On Jan 31, 2022, @ 8 PM UTC we initiated the treasury bootstrapping event for Vesta Finance using PrimeDAO’s Liquid Launch, our LBP interface.

Ten days before the launch, we took it upon ourselves to adopt the interface for Arbitrum One, a popular Ethereum L2. We incorrectly presumed that our prior knowledge about L2 was sufficient when accepting this initial timeline. A number of technical issues, one after another, followed upon initiation of the LBP:

  1. When the LBP started we received notice that Vesta was intermittently unable to access the LBP administration dashboard page due to the wrong wallet provider being used. The issue was quickly resolved in an interactive support meeting and access to the admin page was restored. The issue was a direct result of our miscommunication with Vesta.
  2. The LBP was erroneously displayed as paused in the interface despite the fact that the contract wasn’t actually paused on-chain. This resulted in Vesta users being unable to purchase tokens using our UI. While the issue was quickly resolved, it was a direct result of over-hasty migration to Arbitrum One by our team.
  3. We didn’t anticipate the need to adjust some critical parameters: the Prime Launch app was originally calibrated and coded for a much slower rate of block formation and way fewer blocks. This led to 1) intermittent inability to access the LBP sale interface and 2) trivial but disconcerting error messages, some of which were only partly resolved. All these issues were a result of our inexperience with L2.
  4. After we restored the LBP administration dashboard page, Vesta used it to pause the LBP. However, we failed to communicate in time to Vesta that due to Balancer’s LBP smart contract architecture, the pausing of a sale leads only to the pausing of swaps, while the algorithmically-adjusting swap rates continue their downward trajectory, unabated by sales that would otherwise maintain the token price. As a matter of fact, Balancer’s LBP smart contract does provide a function that allows modification of the LBP time window and weight. Since it represents a dangerously powerful function as it potentially allows a malicious admin to adjust key parameters, we designed our wrapper contract to block all such functions that affect the price during the bootstrapping event. This design improves the integrity and fairness of the launch but does not provide for the flexibility needed in extreme scenarios such as the one we encountered in this launch. In light of this event, it is clear that we need to rework our wrapper contract to allow an LBP to be fully pausable without negatively impacting the tokenomics of the bootstrapping event.
  5. Crucially, we realized that PrimeDAO’s technical network support was not sufficiently geared to provide enough people on-call during this kind of event.
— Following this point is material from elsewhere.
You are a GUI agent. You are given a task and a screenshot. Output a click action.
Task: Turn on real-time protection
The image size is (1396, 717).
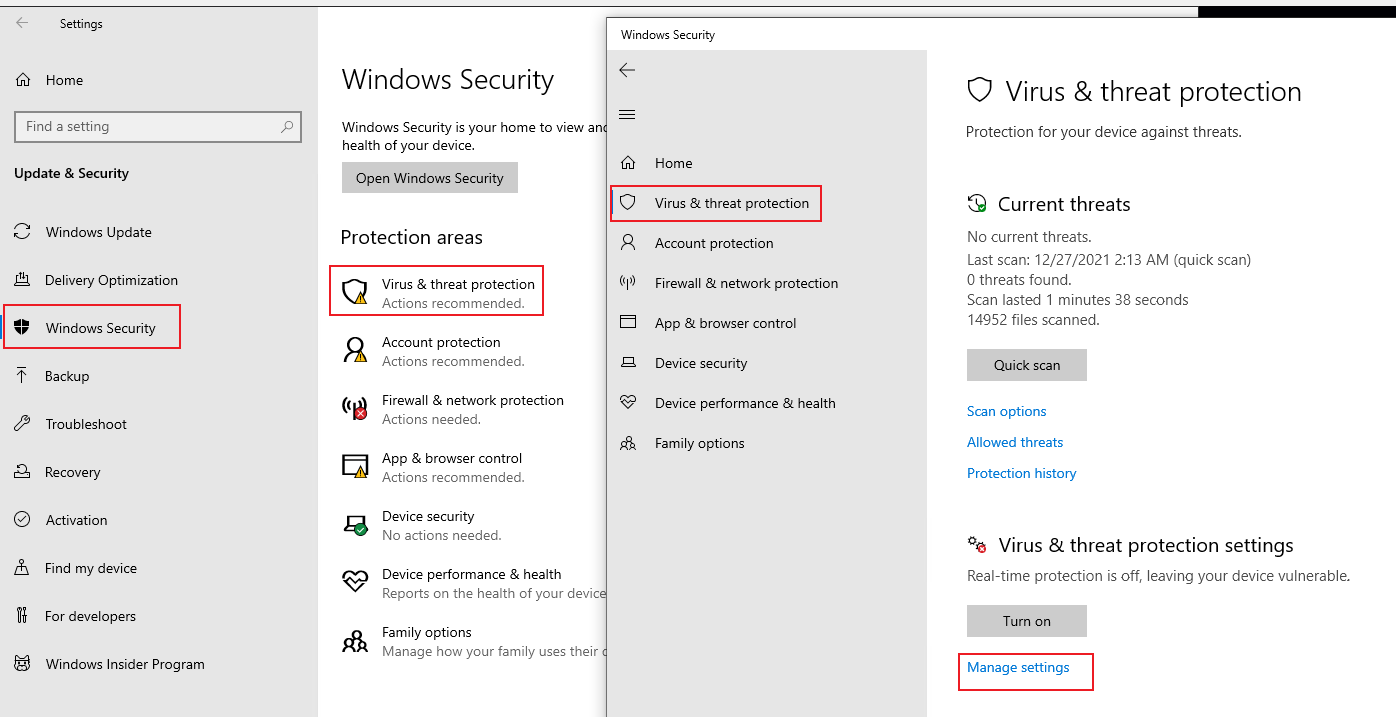pyautogui.click(x=1026, y=620)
In the early morning Alchemist’s Copper Launch offered assistance to move the launch to their interface. We are grateful to Alchemist and the Copper team for their support in concluding the bootstrapping event for Vesta Finance.

WHAT WE LEARNED

PrimeDAO is a whole made of individuals, squads, companies, human and non-human agents. As a whole, we aim to deliver work at the highest standards, taking joint operational responsibility for the systems upon which our partners build their products.

In the last 20 years, the world has seen increasingly complex software. A great part of this complexity is due to the inherent composability of open software that over time laid the ground for an increased fragmentation and componentization of systems. Today’s average product is made of many atomized, interdependent components. Despite providing unmatched advantages, this nature of present-day software has also created specific technical and operational challenges for teams and organizations of all sizes.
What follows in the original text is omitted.